Her shifts begin by donning a face mask and a face shield. If she's in a COVID room, she gowns up with gloves. She won't say she's drained after every shift, but she notices the toll on the younger nurses like her daughter.

"I think they have a harder time because they haven't had as many life experiences," Amy Hubbard says. "You do what you've got to do. You have to keep going because there are more sick people and you need to be there."

He doesn't gown up in life and death, but Sam Hubbard ended up bringing a nurse's head-down-focus approach to sports. After all, she was his first coach. He broke in playing soccer as a little kid growing up in the Cincinnati suburb of Montgomery and never strayed far from the neighborhood or the mentality playing football at All Saints, Moeller High School and Ohio State.

He came into his third season this year with 14.5 sacks to lead his draft class and established himself as a linchpin for future Bengals defenses. But he hasn't escaped the trauma up front, never mind he's probably playing with one arm.

Three tackles went to season-ending injured reserve, Pro Bowl tackle Geno Atkins was never healthy and a lead that the pass rush needs for that final boost has been elusive. The defense that was overhauled in March with $130 million committed to future years couldn't get on the field until August and has been dogged by injuries ever since. He's got one of their 15 sacks, but he's keeping his head down and he's making sure his defense does, too.

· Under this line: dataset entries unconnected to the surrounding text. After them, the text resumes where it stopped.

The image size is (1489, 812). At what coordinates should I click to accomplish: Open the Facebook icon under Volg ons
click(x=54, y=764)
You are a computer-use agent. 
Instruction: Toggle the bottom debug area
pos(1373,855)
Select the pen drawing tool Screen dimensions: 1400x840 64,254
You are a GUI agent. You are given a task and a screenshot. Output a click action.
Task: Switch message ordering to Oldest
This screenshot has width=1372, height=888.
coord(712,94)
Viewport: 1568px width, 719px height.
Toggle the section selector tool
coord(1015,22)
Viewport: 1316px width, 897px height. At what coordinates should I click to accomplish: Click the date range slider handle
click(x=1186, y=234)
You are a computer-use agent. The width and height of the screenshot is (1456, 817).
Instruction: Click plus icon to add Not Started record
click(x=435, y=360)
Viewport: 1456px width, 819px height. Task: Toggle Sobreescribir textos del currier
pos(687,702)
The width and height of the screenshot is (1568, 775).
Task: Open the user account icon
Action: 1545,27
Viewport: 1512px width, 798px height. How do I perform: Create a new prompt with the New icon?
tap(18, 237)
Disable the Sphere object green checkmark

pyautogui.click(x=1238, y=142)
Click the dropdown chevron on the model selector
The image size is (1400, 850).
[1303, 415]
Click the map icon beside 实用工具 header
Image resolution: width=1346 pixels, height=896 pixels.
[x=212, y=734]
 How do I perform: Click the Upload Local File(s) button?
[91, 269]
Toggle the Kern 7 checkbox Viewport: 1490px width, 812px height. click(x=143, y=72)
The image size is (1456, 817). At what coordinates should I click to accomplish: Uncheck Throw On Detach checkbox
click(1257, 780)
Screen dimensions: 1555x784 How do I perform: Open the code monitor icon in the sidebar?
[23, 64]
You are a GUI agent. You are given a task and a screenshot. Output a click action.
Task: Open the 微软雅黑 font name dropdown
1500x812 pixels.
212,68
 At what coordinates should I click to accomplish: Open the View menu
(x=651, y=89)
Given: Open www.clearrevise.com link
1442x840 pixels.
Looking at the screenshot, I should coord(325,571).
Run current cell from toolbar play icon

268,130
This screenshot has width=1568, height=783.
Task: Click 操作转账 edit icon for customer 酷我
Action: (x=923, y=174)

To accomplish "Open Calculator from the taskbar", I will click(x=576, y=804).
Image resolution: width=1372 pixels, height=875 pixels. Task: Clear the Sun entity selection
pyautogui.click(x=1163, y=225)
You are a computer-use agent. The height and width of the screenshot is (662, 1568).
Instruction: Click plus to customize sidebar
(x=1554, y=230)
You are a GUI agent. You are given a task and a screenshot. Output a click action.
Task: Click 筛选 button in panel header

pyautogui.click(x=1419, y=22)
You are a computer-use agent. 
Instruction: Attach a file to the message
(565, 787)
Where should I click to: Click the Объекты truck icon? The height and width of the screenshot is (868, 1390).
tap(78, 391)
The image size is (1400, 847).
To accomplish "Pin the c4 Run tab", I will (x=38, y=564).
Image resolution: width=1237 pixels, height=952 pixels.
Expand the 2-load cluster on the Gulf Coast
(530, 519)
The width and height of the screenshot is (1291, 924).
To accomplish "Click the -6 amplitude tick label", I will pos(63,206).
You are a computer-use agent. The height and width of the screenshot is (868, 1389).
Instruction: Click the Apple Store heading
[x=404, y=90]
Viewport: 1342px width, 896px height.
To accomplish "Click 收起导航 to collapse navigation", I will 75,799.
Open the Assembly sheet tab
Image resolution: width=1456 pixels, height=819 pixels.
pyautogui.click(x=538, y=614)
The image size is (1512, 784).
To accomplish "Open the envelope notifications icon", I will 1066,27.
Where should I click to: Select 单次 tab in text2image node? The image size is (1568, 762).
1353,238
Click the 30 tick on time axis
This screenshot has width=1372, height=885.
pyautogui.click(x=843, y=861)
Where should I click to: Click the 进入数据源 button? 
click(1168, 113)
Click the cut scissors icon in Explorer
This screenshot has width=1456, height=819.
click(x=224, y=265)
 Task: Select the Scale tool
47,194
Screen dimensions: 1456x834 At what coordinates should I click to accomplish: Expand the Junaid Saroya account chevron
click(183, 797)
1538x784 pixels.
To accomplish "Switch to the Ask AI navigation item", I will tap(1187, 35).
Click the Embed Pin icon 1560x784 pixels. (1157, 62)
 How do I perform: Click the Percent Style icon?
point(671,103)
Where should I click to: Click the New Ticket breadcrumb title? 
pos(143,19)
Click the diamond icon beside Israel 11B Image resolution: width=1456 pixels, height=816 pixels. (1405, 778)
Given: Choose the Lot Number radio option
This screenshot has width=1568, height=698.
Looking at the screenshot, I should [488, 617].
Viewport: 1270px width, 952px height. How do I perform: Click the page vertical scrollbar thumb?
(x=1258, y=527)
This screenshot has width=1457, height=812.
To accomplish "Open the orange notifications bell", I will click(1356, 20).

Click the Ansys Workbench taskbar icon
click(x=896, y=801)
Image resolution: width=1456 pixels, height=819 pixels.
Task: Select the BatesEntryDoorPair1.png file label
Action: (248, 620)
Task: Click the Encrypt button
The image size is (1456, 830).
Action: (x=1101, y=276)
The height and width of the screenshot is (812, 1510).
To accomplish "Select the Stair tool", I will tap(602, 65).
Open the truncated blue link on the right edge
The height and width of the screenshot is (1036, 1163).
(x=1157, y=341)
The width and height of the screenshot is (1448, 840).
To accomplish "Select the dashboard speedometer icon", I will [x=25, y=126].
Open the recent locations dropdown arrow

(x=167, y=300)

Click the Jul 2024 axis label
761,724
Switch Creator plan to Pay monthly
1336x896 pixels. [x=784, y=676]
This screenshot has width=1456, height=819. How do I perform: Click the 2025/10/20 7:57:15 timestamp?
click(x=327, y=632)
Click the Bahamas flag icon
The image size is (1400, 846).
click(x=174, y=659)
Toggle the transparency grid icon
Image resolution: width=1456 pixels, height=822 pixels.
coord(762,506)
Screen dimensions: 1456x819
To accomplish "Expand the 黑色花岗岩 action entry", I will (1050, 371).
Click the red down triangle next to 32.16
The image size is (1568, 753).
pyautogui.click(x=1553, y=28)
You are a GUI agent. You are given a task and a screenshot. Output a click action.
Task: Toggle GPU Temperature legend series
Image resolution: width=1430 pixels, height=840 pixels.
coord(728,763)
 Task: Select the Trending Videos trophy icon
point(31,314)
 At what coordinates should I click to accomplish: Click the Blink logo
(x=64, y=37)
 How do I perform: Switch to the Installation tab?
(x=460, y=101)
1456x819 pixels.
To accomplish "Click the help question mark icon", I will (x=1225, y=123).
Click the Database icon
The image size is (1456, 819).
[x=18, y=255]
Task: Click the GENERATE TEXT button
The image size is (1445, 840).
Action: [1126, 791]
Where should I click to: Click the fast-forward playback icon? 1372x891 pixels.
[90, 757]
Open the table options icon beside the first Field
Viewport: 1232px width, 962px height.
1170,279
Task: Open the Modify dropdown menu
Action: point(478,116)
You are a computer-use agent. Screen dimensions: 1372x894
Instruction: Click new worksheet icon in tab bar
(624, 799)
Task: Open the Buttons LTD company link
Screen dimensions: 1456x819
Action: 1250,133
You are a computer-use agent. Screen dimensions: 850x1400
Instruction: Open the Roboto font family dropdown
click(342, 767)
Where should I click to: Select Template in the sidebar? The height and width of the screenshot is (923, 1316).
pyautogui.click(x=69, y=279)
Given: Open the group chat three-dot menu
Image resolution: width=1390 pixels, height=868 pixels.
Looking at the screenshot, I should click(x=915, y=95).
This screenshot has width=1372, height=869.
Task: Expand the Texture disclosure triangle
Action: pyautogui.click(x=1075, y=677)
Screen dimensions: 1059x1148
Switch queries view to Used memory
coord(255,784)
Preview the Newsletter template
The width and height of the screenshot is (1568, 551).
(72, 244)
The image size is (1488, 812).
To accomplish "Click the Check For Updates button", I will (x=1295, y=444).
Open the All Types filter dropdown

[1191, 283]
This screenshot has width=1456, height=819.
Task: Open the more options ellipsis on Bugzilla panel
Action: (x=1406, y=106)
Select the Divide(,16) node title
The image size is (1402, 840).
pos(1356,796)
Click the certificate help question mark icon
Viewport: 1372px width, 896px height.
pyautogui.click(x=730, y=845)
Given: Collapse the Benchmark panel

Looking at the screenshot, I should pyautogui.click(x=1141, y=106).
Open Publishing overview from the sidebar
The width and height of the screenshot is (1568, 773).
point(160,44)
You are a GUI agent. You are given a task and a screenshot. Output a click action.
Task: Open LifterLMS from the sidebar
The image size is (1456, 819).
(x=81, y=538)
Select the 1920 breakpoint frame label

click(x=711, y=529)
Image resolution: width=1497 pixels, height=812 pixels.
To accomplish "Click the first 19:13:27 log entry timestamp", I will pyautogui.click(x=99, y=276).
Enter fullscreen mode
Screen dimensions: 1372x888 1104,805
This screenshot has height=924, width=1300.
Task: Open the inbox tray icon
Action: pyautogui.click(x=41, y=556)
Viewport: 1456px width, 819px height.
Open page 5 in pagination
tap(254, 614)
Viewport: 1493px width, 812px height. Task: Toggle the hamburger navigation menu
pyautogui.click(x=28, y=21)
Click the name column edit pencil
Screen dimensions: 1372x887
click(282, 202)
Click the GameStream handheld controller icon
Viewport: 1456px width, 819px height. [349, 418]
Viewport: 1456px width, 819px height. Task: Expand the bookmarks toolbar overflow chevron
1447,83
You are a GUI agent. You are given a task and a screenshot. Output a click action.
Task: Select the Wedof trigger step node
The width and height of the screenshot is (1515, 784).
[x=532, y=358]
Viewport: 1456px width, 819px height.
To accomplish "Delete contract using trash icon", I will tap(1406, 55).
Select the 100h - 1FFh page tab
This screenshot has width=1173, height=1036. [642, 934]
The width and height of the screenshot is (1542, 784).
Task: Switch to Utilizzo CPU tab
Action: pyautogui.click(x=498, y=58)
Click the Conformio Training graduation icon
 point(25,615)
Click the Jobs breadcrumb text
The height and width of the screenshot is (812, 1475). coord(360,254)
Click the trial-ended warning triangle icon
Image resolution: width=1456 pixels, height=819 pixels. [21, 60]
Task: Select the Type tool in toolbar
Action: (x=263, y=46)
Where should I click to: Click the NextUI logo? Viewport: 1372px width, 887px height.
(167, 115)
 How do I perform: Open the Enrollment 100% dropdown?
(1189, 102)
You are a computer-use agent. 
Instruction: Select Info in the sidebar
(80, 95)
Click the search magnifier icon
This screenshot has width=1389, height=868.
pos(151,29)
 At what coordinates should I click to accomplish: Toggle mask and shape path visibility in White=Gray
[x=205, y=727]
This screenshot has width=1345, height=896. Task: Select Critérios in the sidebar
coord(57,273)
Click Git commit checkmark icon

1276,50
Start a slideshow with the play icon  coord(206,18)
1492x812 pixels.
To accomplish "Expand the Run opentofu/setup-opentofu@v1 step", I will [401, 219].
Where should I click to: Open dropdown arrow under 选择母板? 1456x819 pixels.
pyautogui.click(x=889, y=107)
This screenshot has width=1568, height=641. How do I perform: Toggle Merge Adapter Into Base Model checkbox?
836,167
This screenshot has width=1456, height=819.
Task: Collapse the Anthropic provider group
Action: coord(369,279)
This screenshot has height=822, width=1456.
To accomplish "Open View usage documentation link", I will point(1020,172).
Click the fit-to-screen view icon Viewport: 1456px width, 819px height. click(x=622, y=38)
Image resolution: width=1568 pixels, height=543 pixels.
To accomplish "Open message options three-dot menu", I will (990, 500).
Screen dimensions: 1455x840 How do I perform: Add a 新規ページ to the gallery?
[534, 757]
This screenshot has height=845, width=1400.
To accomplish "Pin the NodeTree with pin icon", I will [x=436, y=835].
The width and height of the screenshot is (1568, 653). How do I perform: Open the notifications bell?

 "When you add all those things up on top of COVID, not being able to be around each other, talk to each other, even be in the weight room a certain day, it's been a year of adversity for sure," Hubbard says. "We've got a lot professionals that love the game, are competitive and aren't going to back down from anything."

The elbow seems to be coming around. He thinks he's been more like himself the past couple of weeks with some big rushes and pressures. He says he keeps grinding for his teammates and the people that helped get him here and it helps that they're right next door.

Amy Hubbard and her husband Jim raised their kids two streets over from where she grew up in Montgomery. Her parents can see through to her backyard. One sister lives across the street. Another sister lives around the corner. The only way she wanted it. So Cincinnati.

"It's totally Cincinnati," she says. "We're Ohio State trained on tailgates. We love it that he's able to play so close to home. We've been lucky with Thanksgiving and Christmas. There have been games at the stadium and those were big family events. We've got a big family. We have 15, 16 season tickets, so Sundays are a big family gathering."

Not this year, of course. Amy Hubbard shut down the holidays. Jim and Amy drove to Sam's house on Thanksgiving. Sam came out to the end of the driveway, they masked up, stood apart and visited for about 30 minutes.

"Then everybody went home and had dinner in their households," Amy says.

Expect the same thing Christmas. On Monday night, it's just going to be Amy and Jim watching the game on the couch. Even though she'll have both vaccines soon, she'll continue to follow her stringent guidelines until the pandemic withers.

"It's hard, but we have to stay safe for next year," says Amy Hubbard.

Until the next tailgate, the nurse will put the PBS Bengals-Steelers program with her son on the cover into his memorabilia box in her basement.